A Assembleia Legislativa de Mato Grosso (ALMT) promove nesta sexta-feira (6), a partir das 9h, uma audiência pública no Plenário das Deliberações Deputado Renê Barbour para debater as denúncias envolvendo empréstimos consignados contratados por servidores públicos estaduais, incluindo ativos e aposentados.
A iniciativa é do deputado estadual Henrique Lopes (PT), que solicitou a presença do secretário de Estado de Planejamento e Gestão, Basílio Bezerra, com o objetivo de prestar esclarecimentos sobre as providências adotadas pelo governo após denúncias de práticas abusivas nessa modalidade de crédito.
A motivação para o debate veio de denúncias apresentadas pelo presidente do Sindicato dos Profissionais da Área Instrumental do Governo (Sinpaig), Antônio Wagner Oliveira.
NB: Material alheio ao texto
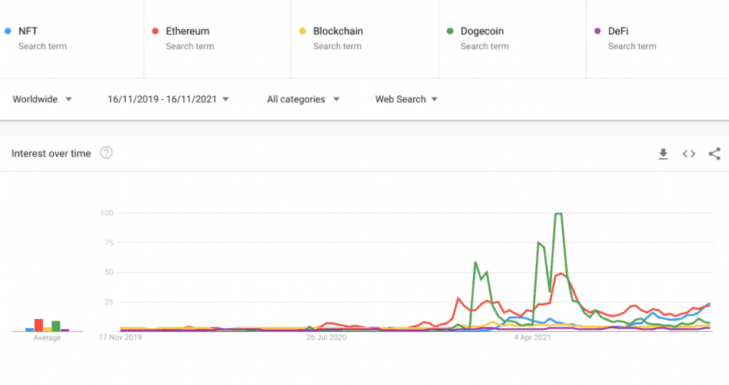Click the red Ethereum color dot
The image size is (729, 385).
pyautogui.click(x=155, y=32)
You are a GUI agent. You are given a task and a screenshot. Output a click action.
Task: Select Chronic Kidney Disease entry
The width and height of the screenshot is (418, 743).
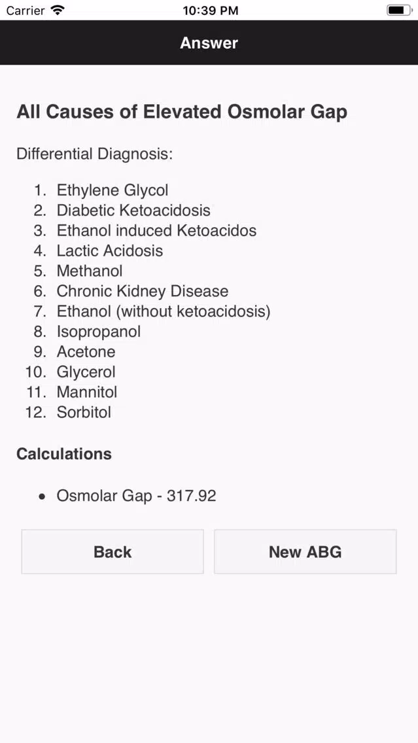(143, 292)
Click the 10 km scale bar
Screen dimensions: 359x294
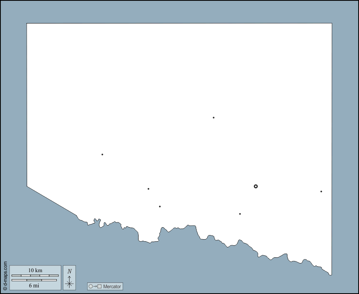click(35, 275)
Ele revelou que servidores públicos estariam sendo vítimas de descontos irregulares em seus contracheques, atribuídos a empréstimos consignados contratados sem a devida transparência.
Henrique Lopes destaca que o problema, apelidado de “farra das consignações”, expõe deficiências sérias no controle exercido pela Coordenadoria de Controle e Fiscalização das Consignações. Segundo o parlamentar, essas falhas permitiram descontos indevidos, gerando prejuízos financeiros para milhares de servidores.
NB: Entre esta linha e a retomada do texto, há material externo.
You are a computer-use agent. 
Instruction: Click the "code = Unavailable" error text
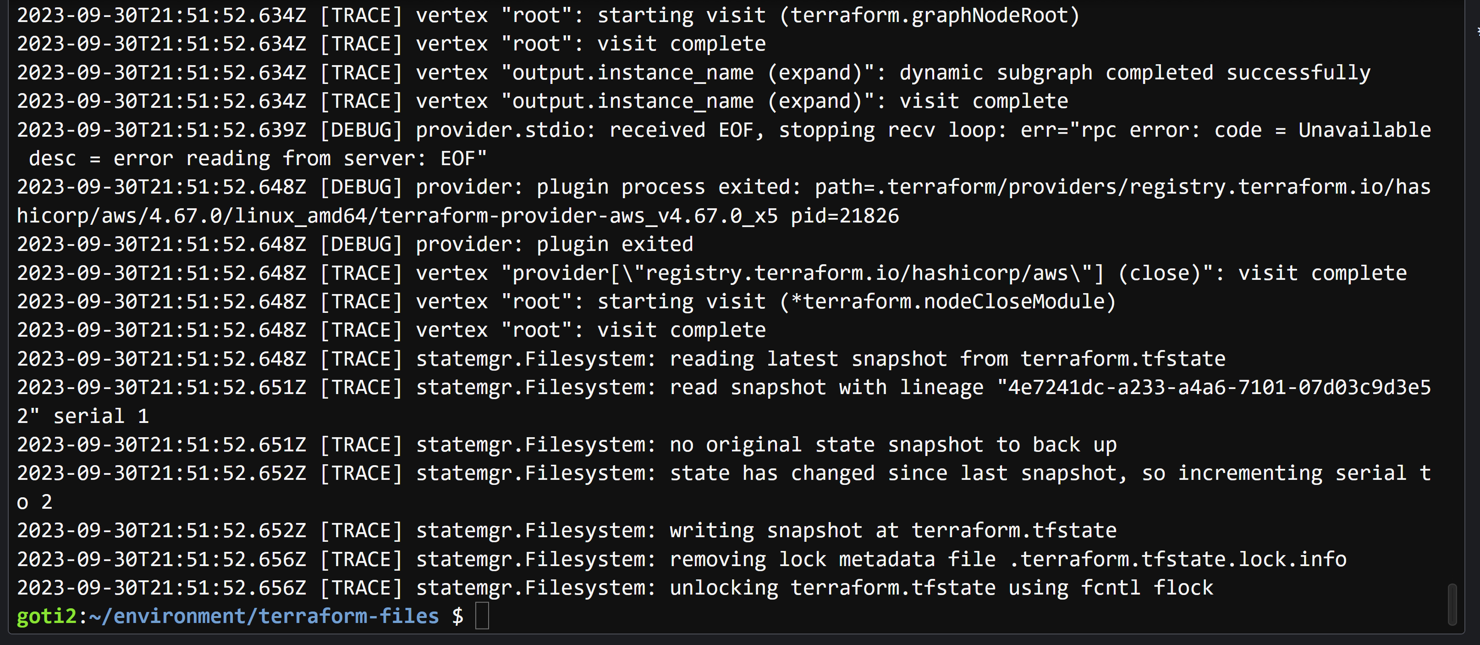coord(1323,130)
“As primeiras reclamações surgiram ainda em 2023, mas somente após a Controladoria-Geral do Estado confirmar a existência de irregularidades, em janeiro deste ano, é que o governo começou a agir”, afirmou Lopes.
Outro ponto central da audiência será o suposto descumprimento, por parte do Executivo estadual, das recomendações da CPI das Consignações, concluída pela ALMT em 2018. O deputado também levantou questionamentos sobre a permanência da empresa Capital Consig operando normalmente, mesmo após denúncias e constatação de práticas abusivas.
De acordo com informações da Secretaria de Planejamento e Gestão (Seplag), até abril de 2025, o estado contava com 104.119 servidores públicos, dos quais 62.135 mantinham contratos de empréstimos com desconto em folha — sendo 37.403 ativos e 24.894 aposentados. Nesse mesmo período, os repasses do governo estadual às financeiras que operam com consignações somaram R$ 1,714 bilhão.
Entre as empresas investigadas, a Capital Consig Sociedade de Crédito Direto S.A. ocupa posição central nas denúncias. Segundo o Tribunal de Contas do Estado (TCE), a instituição registrou um crescimento surpreendente de mais de 4.500.000% entre o segundo quadrimestre de 2022 e o primeiro quadrimestre de 2025, figurando como a terceira maior em volume de consignações, atrás apenas do Banco do Brasil e do Santander.
A audiência desta sexta-feira é vista como um passo importante na busca por mais transparência, responsabilização e defesa dos direitos dos servidores públicos de Mato Grosso.